◆ Work to be completed:
Starting from the line that holds "Image resolution: width=1568", print every line through the end of the records, first and last included.

◆ Records supplied:
····················

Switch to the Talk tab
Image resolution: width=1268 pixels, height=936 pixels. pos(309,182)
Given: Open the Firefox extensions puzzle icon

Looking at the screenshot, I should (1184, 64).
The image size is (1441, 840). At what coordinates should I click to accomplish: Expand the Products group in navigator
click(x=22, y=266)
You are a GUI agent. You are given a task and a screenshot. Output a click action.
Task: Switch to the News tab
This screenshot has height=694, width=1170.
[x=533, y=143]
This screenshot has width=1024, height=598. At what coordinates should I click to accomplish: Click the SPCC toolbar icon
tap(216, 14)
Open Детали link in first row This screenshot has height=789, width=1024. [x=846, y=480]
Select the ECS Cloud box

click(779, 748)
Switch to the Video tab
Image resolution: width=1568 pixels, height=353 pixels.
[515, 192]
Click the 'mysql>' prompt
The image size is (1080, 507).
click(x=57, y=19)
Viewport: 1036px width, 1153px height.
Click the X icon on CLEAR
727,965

····················

◆ Result of the task:
Image resolution: width=1568 pixels, height=353 pixels.
[515, 192]
Click the 'mysql>' prompt
The image size is (1080, 507).
click(x=57, y=19)
Viewport: 1036px width, 1153px height.
Click the X icon on CLEAR
727,965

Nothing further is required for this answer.